Au hasard d’une de ces descentes et d’un rayon de lumière qui entre par un saut-de-loup, il découvre une vieille lampe électrique en laiton sur une petite table en sapin, comme oubliée dans un recoin. Lorsqu’il retire la chaise qui est glissée sous la table, il voit un tiroir et l’ouvre. Il fait tourner l’interrupteur de la lampe posée sur la table, elle s’allume – elle est branchée à une prise électrique placée sous un interrupteur mural, à côté d’une porte qu’il n’avait pas vue. Dans le tiroir un carnet bleu – genre carnet d’épicier –, couvert d’empreintes de doigts, noires. Dans le carnet des dates et des décomptes qui ont été inscrits à l’aide d’un crayon bicolore – rouge d’un côté, bleu de l’autre. Gaspard ouvre la porte qui est juste à côté de la table, la chaufferie. Il allume le plafonnier à l’aide de l’interrupteur qui est à l’extérieur de la chaufferie, au-dessus de la prise à laquelle est branchée la lampe en laiton posée sur la table. Le local est grand, bien plus grand que l’espace nécessaire pour une chaufferie moderne. Dans un angle, il aperçoit une fenêtre placée pratiquement à la hauteur du plafond. Les murs qui forment l’angle sont noircis du sol au plafond et on voit du noir sur la fenêtre. Le carnet, les empreintes, les murs et la fenêtre, ce local a d’abord été la réserve de charbon. Il éteint le plafonnier, referme la porte, remet le carnet dans le tiroir, le referme, repousse la chaise sous la table, éteint la lampe de laiton et remonte avec le vin qu’il était venu chercher.

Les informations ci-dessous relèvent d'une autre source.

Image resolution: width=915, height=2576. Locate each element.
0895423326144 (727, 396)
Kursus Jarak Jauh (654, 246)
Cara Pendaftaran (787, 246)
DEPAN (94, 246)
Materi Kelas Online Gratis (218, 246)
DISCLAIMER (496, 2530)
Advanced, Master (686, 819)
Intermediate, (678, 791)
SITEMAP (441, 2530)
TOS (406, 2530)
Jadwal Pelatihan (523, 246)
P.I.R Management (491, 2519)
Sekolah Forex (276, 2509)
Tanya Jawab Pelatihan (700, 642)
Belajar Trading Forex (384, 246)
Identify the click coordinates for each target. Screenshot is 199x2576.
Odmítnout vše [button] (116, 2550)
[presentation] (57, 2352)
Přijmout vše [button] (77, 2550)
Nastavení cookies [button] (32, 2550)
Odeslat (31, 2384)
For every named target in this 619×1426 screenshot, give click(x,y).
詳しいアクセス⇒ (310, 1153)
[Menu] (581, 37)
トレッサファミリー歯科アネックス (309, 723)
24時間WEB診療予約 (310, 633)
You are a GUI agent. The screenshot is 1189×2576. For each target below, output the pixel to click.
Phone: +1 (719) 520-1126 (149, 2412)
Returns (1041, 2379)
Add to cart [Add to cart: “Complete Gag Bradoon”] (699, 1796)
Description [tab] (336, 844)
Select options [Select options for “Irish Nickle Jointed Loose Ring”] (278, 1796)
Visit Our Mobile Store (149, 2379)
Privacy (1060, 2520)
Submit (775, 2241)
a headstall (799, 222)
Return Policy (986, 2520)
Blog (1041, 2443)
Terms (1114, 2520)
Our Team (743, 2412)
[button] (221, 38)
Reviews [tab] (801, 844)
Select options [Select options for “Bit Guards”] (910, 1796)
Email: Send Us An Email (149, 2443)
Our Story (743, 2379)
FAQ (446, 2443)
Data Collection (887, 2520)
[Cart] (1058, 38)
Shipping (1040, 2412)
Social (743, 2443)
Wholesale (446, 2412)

Ce recoin de l’auberge d’Hospental devient un des ces lieux de travail, il y vient chaque fois qu’il a besoin d’être absolument seul et de rester très concentré. La première fois qu’il descend écrire à la table en sapin, il ne peut s’empêcher d’aller à la chaufferie, de frotter ses mains contre les murs noircis et de marquer ses empreintes dans son carnet et dans le cahier à la couverture noire et aux pages blanches quadrillées de bleu dans lequel il rédige et met ses idées au propre.